These are free verse, imagiste poems. In the group “Sun-up,” the poet sees the world through a child’s eyes and gives us glimpses of a child’s soul. All the poems express modernity, a free spirit and a turbulent world. They are grouped under the headings: Sun-up; Monologues; Windows; Secrets; Portraits; Sons of Belial; Reveille—the last group containing lines to Alexander Berkman, to Emma Goldman and to Larkin.


“No adult knows what little girls think about, but one is willing to believe that it is approximately what he finds here, where Freud rather than Plato is read back into the infant mind.” D. M.

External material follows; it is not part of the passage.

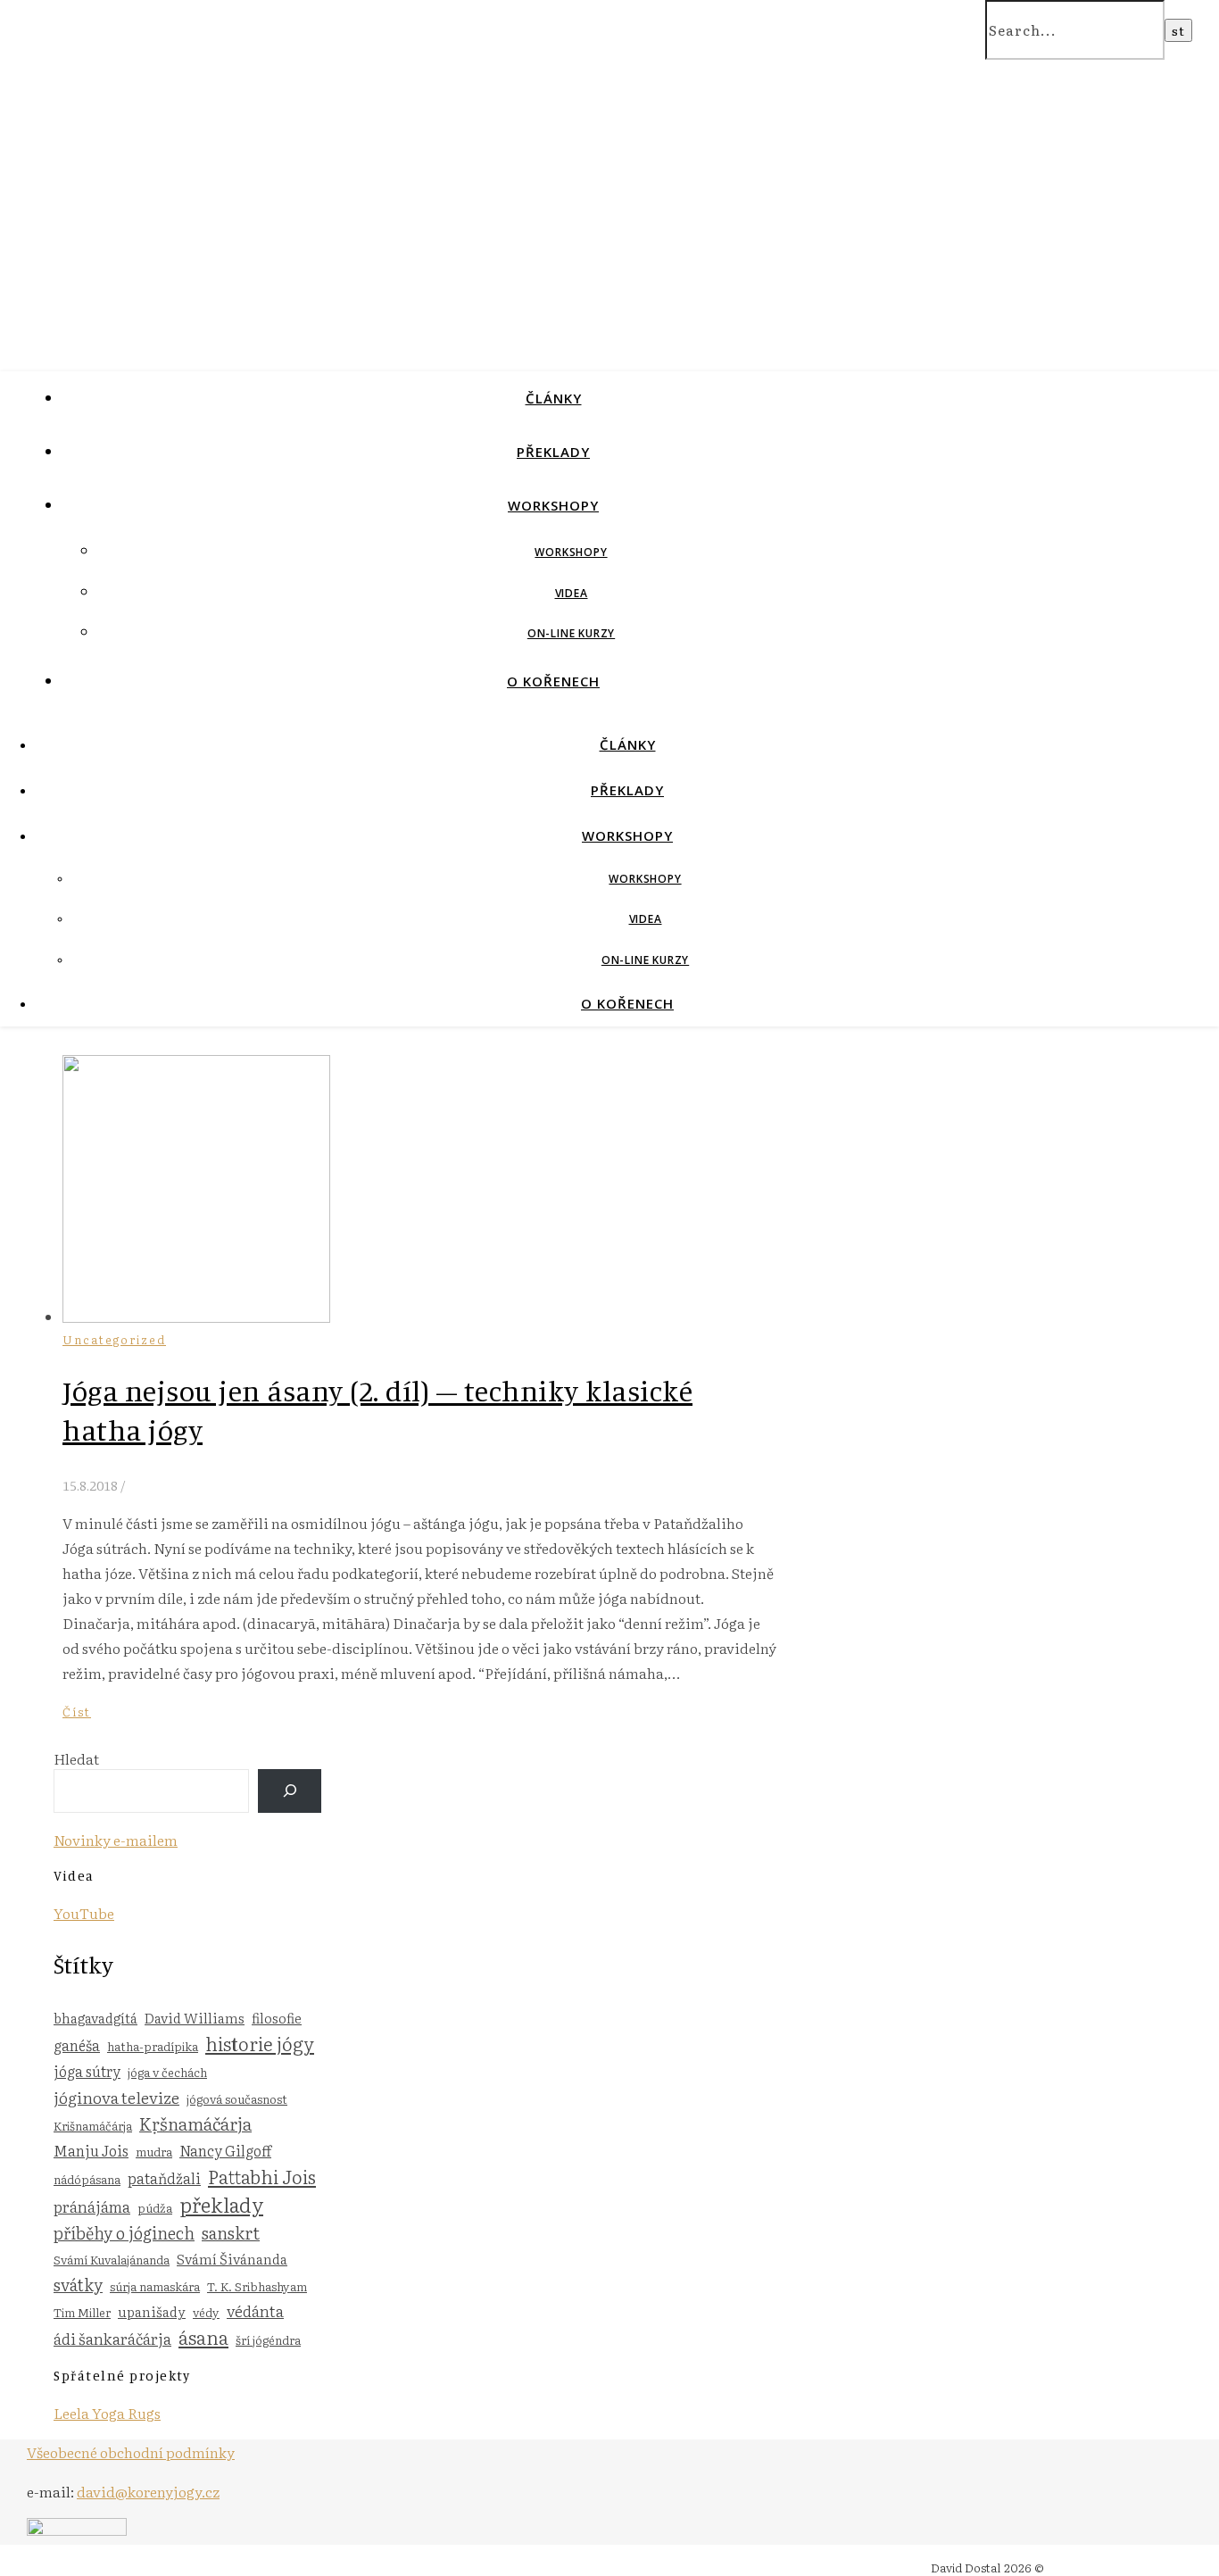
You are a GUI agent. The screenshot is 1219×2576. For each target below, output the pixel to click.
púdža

+ Nation 112:sup244 F 9 ’21 340w

“The series of poems from which the book takes its name are vividly poignant renderings of the child-mind, intimate in their apperception and flaring forth in arresting magic and color at times. Her method is free verse, but it is a distinct free verse. It is the sudden throwing of vivid phrases before one that conjure up limitless thoughts.” H. S. Gorman

+ N Y Times p11 Ja 9 ’21 520w

RIDSDALE, KNOWLES. Gate of fulfillment. *$1.50 (4c) Putnam

20–6634

A story told in letters. Margaret Bevington, a very charming and brilliant widow, answers an unusual advertisement calling for a secretary for an invalid. The invalid, who is also a misogynist, sends her a caustic reply declining her services, but a correspondence develops out of the incident. Later, learning that the secretary he had preferred to her had proved incompetent, she applies in person under an assumed name and is engaged. She then leads a double life, as staid, prim Martha Pratt and as witty Margaret Bevington, and the misogynist finds himself falling in love with two women. The tonic good sense of one and the mental stimulus of the other do their work. He is restored to health to learn that the two characters who have meant so much to him combine into one person.